● CONSIGNE A:
D'après l'extrait fourni, répondez aux questions ci-dessous.
(i) En quelle année est née Gabriela Ortiz ?
(ii) Quel est le titre du finale de Fractales ?
(iii) Dans quelle ville le programme a-t-il été donné le 19 décembre ?
● CONSIGNE B: Recopiez le passage de l'extrait fourni situé entre « Gilles Charlassier » et « décembre à Quimper. », ces deux bornes comprises.

● EXTRAIT FOURNI:
================================
Après l’entracte, on retrouve le pianiste avec une élégance plus pailletée et une commande de l’Orchestre national de Bretagne à Gabriela Ortiz, compositrice mexicaine née en 1964. Le dédicataire de Fractales, pour piano et orchestre, défend avec un engagement évident ce concerto qui se souvient de Ligeti – jusque dans la construction formelle – et de son travail sur les polyrythmies et ses anamorphoses. Le premier mouvement enchaîne trois épisodes, Rios celestes, Mantra et Cristales de sal. Dans la séquence augurale, le sens de la pulsation s’affirme d’emblée, soutenu par des percussions, participant aux scintillements de la réponse orchestrale, avant un ressac plus hypnotique, interrompu par un retour à une entropie rythmique non moins fascinante. Le Mandala qui ouvre le second mouvement constitue le cœur lyrique de l’ouvrage, dans un tempo lent nimbé de mystère. Le finale, Cactus delirium, déploie un ébouriffant métissage à l’ivresse communicative. La Suite d’Estancia op.9 de Ginastera, musicien argentin disparu il y a bientôt trente ans, prolonge ce kaléidoscope de saveurs et de danses avec un panorama sonore contrasté, de la solennité des Trabajadores agricolas ou de la Danza del trigo, aux syncopes de Los peones de hacienda et à la Danza final, malambo étourdissant aux irisations françaises rappelant Bizet ou Ravel. Quant au Danzon n°2 d’Arturo Marquez, page irrésistible qui a fait le tour du monde, et est même considéré comme le deuxième hymne de son pays, le Mexique, son inimitable générosité servie avec une gourmandise perceptible, tant dans les pupitres de l’Orchestre national de Bretagne que de la part de la direction musicale, qui encourage jusqu’au swing des cuivres, offre une conclusion idéale à ce voyage latino, prolongé par deux bis, la Comparsa de Lecuona et une transcription pour piano du Danzon, sous les doigts de Simon Graichy. L’exotisme n’est pas un mauvais prétexte à la curiosité, et l’Orchestre national de Bretagne en offre l’illustration avec ce programme qui contribue avec justesse à sortir la création contemporaine des ghettos où on la voudrait laisser.

Gilles Charlassier

Orchestre national de Bretagne, scène nationale La Passerelle, Saint-Brieuc, concert du 17 décembre 2021, programme donné à Rennes les 15 et 16 décembre et le 19 décembre à Quimper.
================================
● LIGNES DE DONNÉES:
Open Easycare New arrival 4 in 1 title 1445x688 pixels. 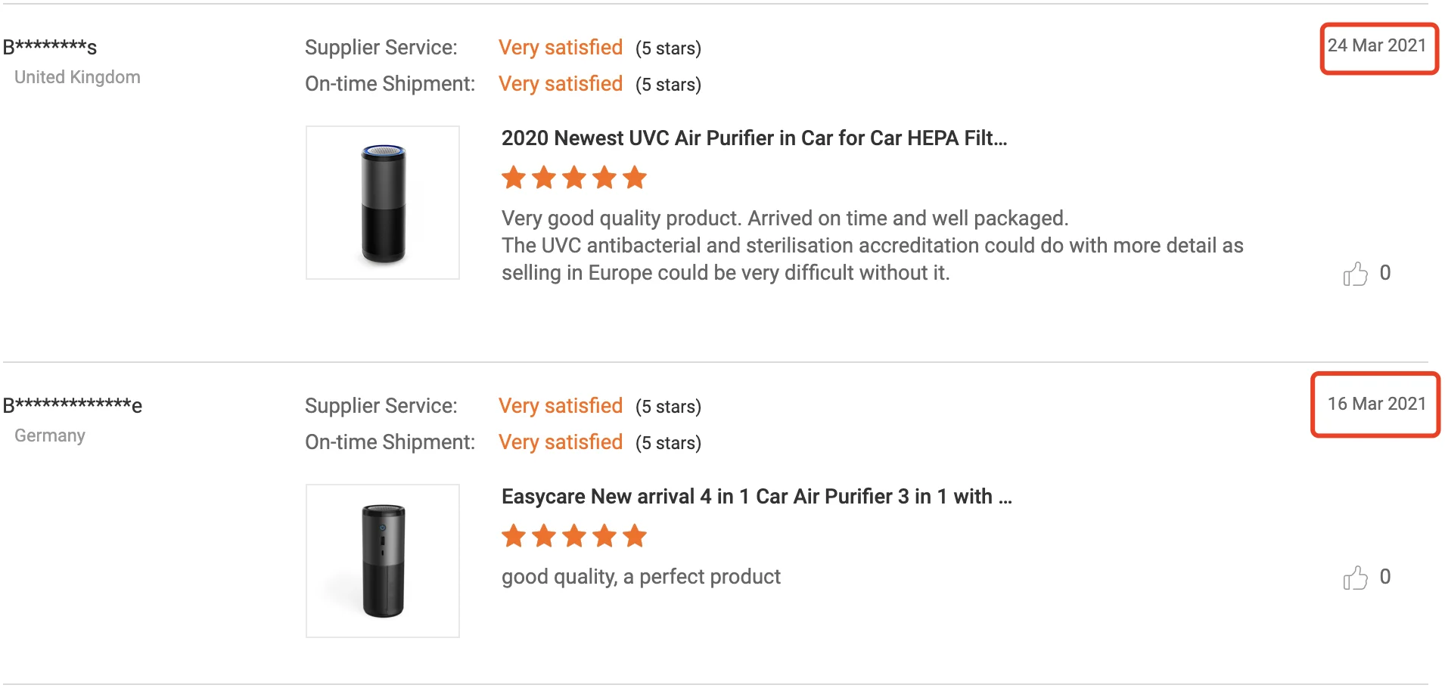click(x=756, y=497)

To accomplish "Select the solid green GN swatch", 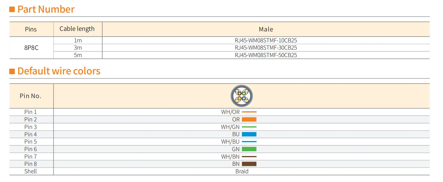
================================
● RÉPONSE RÉDIGÉE A:
(i) En 1964.
(ii) Cactus delirium.
(iii) À Quimper.

● RÉPONSE RÉDIGÉE B:
Gilles Charlassier

Orchestre national de Bretagne, scène nationale La Passerelle, Saint-Brieuc, concert du 17 décembre 2021, programme donné à Rennes les 15 et 16 décembre et le 19 décembre à Quimper.